* _任务说明 A_:
在关于 List 数据结构 Utility 模块的原文摘录中，push2d 方法的作用是什么？
* _任务说明 B_:
请从最后一行之后接续编写关于 List 数据结构 Utility 模块的原文摘录。

* _原文摘录_:
((
这是实现 List 数据结构的 Utility 模块。
- 方法
push是将一个整数添加到一个一维整数数组。 - 方法
push2d是将一个固定大小的一维整数数组添加到一个二维整数数组。 - 方法
list2dContains是检查二维整数数组是否包含一维整数数组。
Utility.f03:
module Utility_Module
contains
! list: 1d array
! element: real number
subroutine push(list, element)
implicit none
integer :: i, isize
integer, intent(in) :: element
integer, dimension(:), allocatable, intent(inout) :: list
integer, dimension(:), allocatable :: clist
if(allocated(list)) then
isize = size(list)
allocate(clist(isize+1))
do i=1,isize
clist(i) = list(i)
end do
clist(isize+1) = element
deallocate(list)
call move_alloc(clist, list)
else
allocate(list(1))
list(1) = element
end if
end subroutine push
! list: a 2d array
! element: a 1d array
! all element must have same size
subroutine push2d(list, element)
implicit none
integer :: i, j, isize, esize
integer, dimension(:), intent(in) :: element
integer, dimension(:,:), allocatable, intent(inout) :: list
integer, dimension(:,:), allocatable :: clist
if(allocated(list)) then
esize = size(element)
isize = size(list)/esize;
allocate(clist(isize+1, esize))
do i=1,isize
do j=1, esize
clist(i,j) = list(i,j)
end do
end do
do i=1, esize
clist(isize+1, i) = element(i)
end do
deallocate(list)
call move_alloc(clist, list)
else
esize = size(element)
allocate(list(1, esize))
do i=1,esize
list(1, i) = element(i)
end do
end if
end subroutine push2d
subroutine sortArray(array)
implicit none
integer, dimension(:), intent(inout) :: array
integer :: i, j, isize
integer :: temp
isize = size(array)
if (isize .gt. 1) then
do i = 1, isize - 1
do j = i + 1, isize
if(array(i) > array(j)) then
temp = array(j)
array(j) = array(i)
array(i) = temp
end if
end do
end do
end if
end subroutine sortArray
! check if 2d array list contains first esize elements in 1d array element
! esize <= size(element)
logical function list2dContains(list, element, esize) result(isContains)
implicit none
integer :: i, j, isize
integer :: temp
integer, dimension(:), allocatable :: tempListPart, tempElement
integer :: esize
integer, dimension(:), intent(in) :: element
integer, dimension(:,:), allocatable, intent(in) :: list
isize = size(list)/esize
isContains = .false.
if ( (size(list) .ge. esize) .and. &
(esize .gt. 1) .and. &
(mod(size(list), esize) .eq. 0) ) then
allocate(tempListPart(esize))
allocate(tempElement(esize))
do i=1, esize
tempElement(i) = element(i)
end do
call sortArray(tempElement)
do i=1,isize
do j=1, esize
tempListPart(j) = list(i, j)
))
* _数据行_:
((
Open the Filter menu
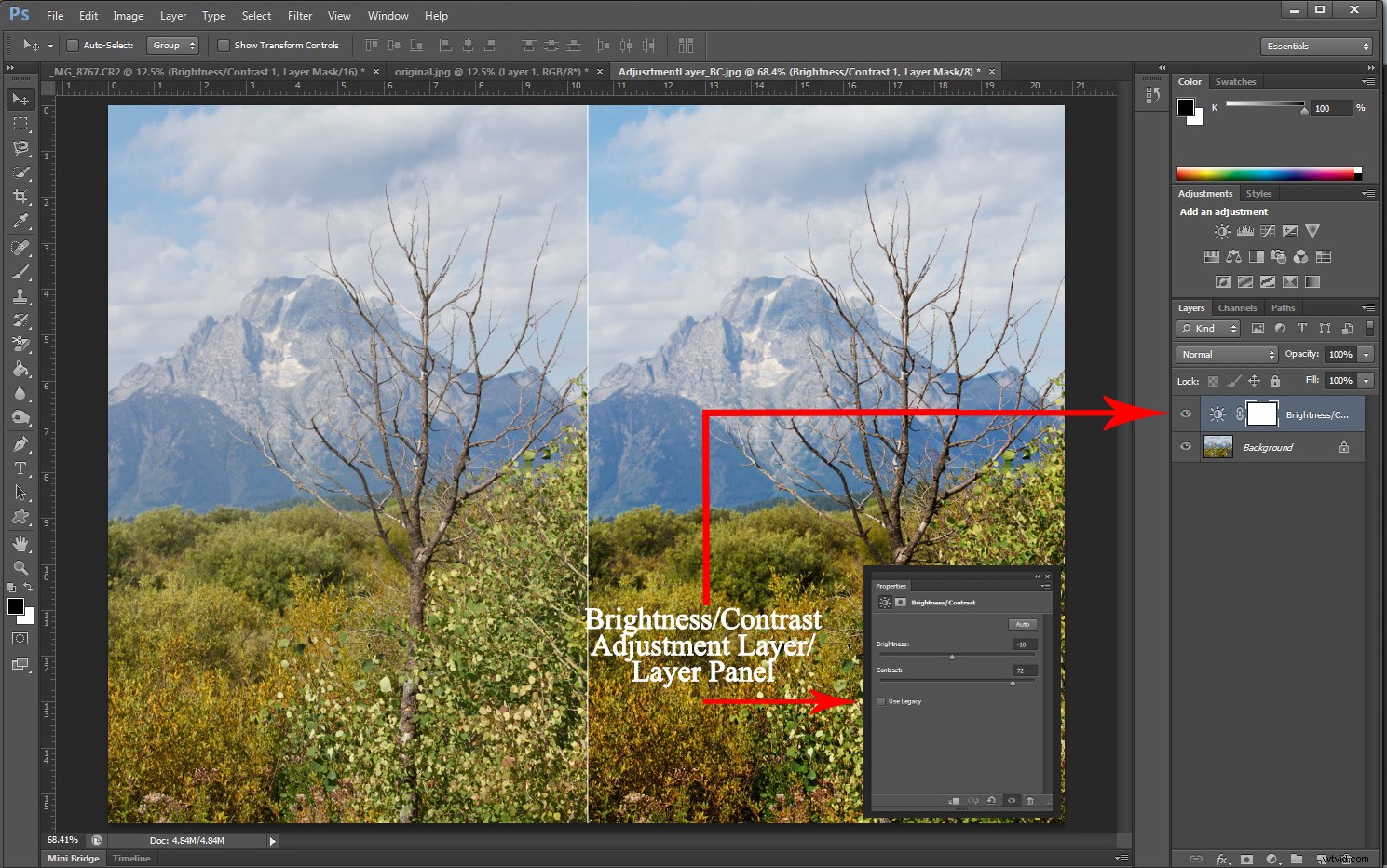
))
* _参考答案 A_:
将一个固定大小的一维整数数组添加到一个二维整数数组。

* _参考答案 B_:
end do
call sortArray(tempListPart)
isContains = .true.
do j=1, esize
if (tempListPart(j) .ne. tempElement(j)) then
isContains = .false.
exit
end if
end do
if(isContains) exit
end do
deallocate(tempListPart)
deallocate(tempElement)
end if
end function list2dContains
end module Utility_Module
GeoPolygonProc.f03:
module GeoPolygonProc_Module
use GeoPoint_Module
use GeoVector_Module
use GeoPlane_Module
use GeoPolygon_Module
use GeoFace_Module
use Utility_Module
implicit none
real, parameter :: MaxUnitMeasureError = 0.001
! data member
type GeoPolygonProc
type(GeoPolygon) :: polygon
real :: x0
real :: x1
real :: y0
real :: y1
real :: z0
real :: z1
real :: maxError
type(GeoFace), dimension(:), allocatable :: Faces
type(GeoPlane), dimension(:), allocatable :: FacePlanes
integer :: NumberOfFaces
contains
procedure :: InitGeoPolygonProc
procedure :: SetBoundary
procedure :: SetMaxError
procedure :: SetFacePlanes
procedure :: PointInside3DPolygon
procedure :: UpdateMaxError
end type GeoPolygonProc
contains
subroutine InitGeoPolygonProc(this, polygon)
implicit none
class(GeoPolygonProc) :: this
type(GeoPolygon), intent(in) :: polygon
this%polygon = polygon
call SetBoundary(this)
call SetMaxError(this)
call SetFacePlanes(this)
end subroutine InitGeoPolygonProc
subroutine SetBoundary(this)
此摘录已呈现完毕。